Ketika itu terdengar bunyi pintu gerbang yang dibuka orang. Natalie menoleh dan tampaklah olehnya sebuah kereta terhenti di muka pintu. Seorang tuan telah memasuki pekarangannya.


“Hai, tuan Hakim, selamat datang!” seru ibu Natalie seraya mendapatkan tamunya.


“Salam dan hormatku, bu,” sahut tuan tadi.


Tapi matanya melayang ke arah gadis di bawah pohon itu. “Alangkah manisnya anak itu, seperti gambar! Itukah anakku?”
“Ya, itu Regina,” ujar Natalie dengan bangga.


Beberapa saat kemudian, Regina telah duduk di atas pangkuan ayahnya. Sedang ibu Natalie sibuk menyediakan hidangan yang layak bagi tamu agung itu.

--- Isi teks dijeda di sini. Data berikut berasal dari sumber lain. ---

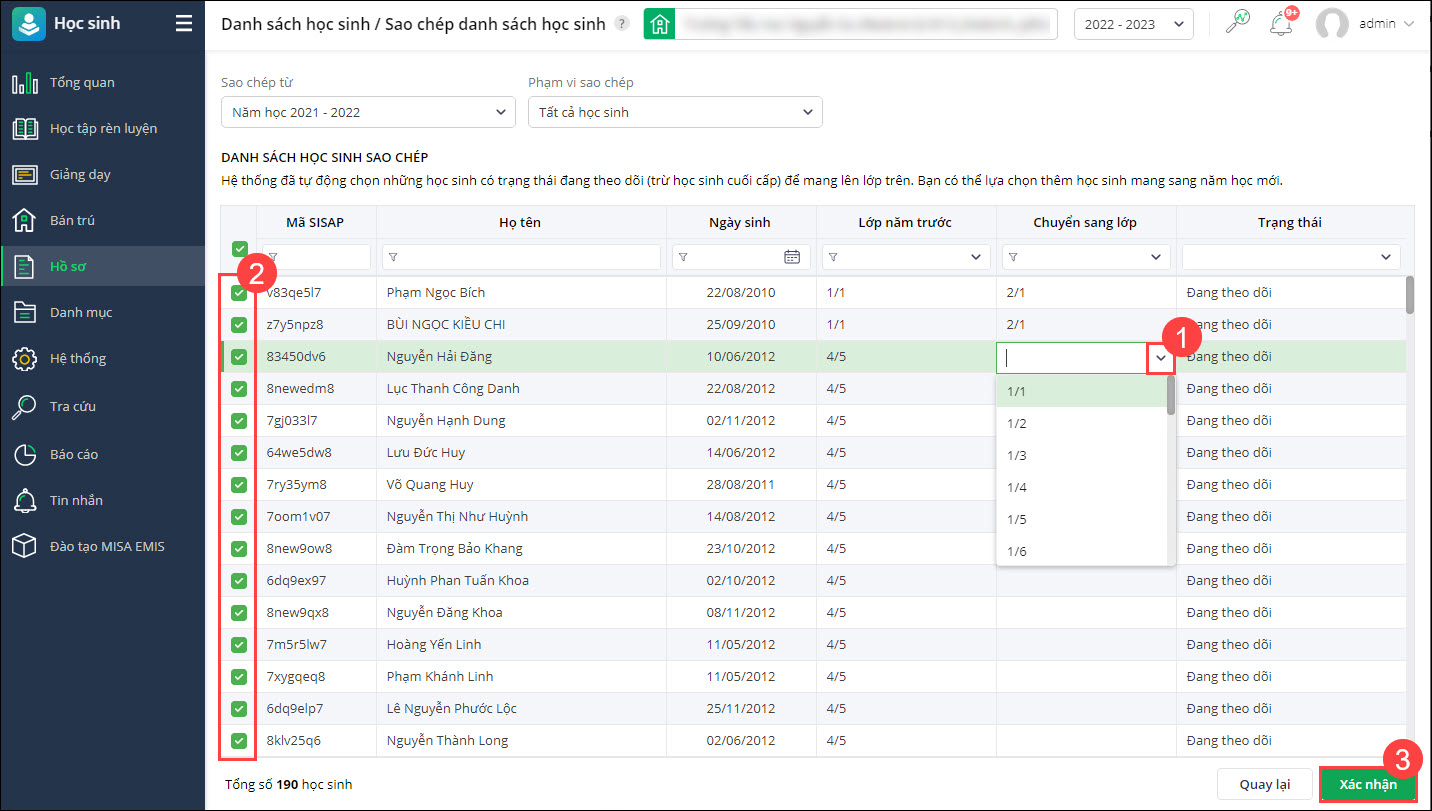The image size is (1432, 811).
Task: Toggle the select-all checkbox in table header
Action: 239,249
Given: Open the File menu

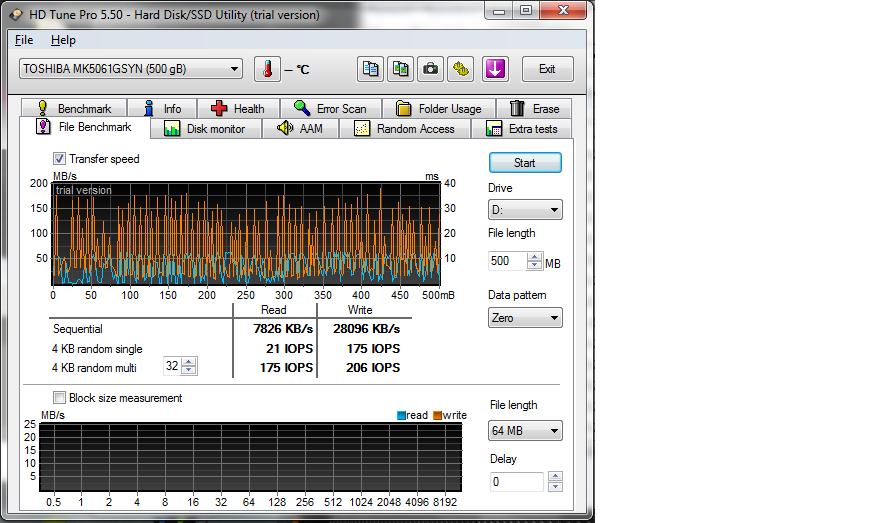Looking at the screenshot, I should coord(24,40).
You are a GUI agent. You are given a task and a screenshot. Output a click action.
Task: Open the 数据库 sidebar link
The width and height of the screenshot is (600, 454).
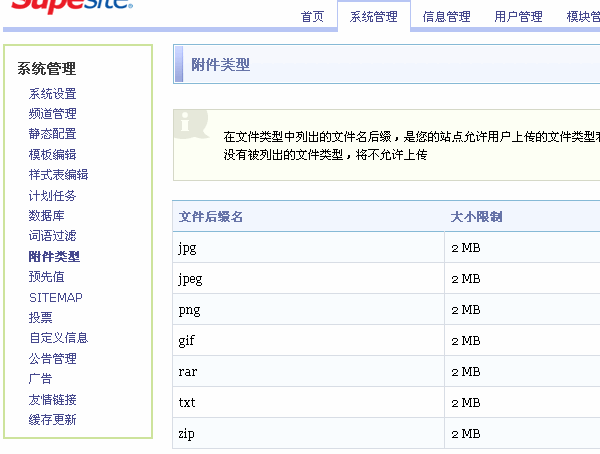(x=47, y=216)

“Saya membawa kabar baru, bu,” demikian hakim membuka percakapannya.


“O ya, apakah gerangan kabar itu?”


“Kota Alise akan berpesta, dengan mengadakan perarakan yang luar biasa ramainya. Semua puteri dari warga terkemuka akan ikut serta. Maka saya ingin supaya Regina pun tidak ketinggalan. Lagipula anak itu sudah besar dan cukup sehat. Tibalah waktunya dia harus belajar. Maka silahkan ibu menyediakan apa yang perlu, supaya Regina dapat ikut nanti.”


Ibu Natalie memucat.


“Ah Regina dijemput,” keluhnya.


Senja itu, ketika sang surya terbenam di balik bukit-bukit yang kini menyuram berwarna lembayung, ibu Natalie pun bermuram durja karena kehilangan mustika hatinya. Suasana sekeliling rumah ibu Natalie kelihatan sepi. Seakan-akan alam pun turut berdukacita dengan kepergian Regina ke kota.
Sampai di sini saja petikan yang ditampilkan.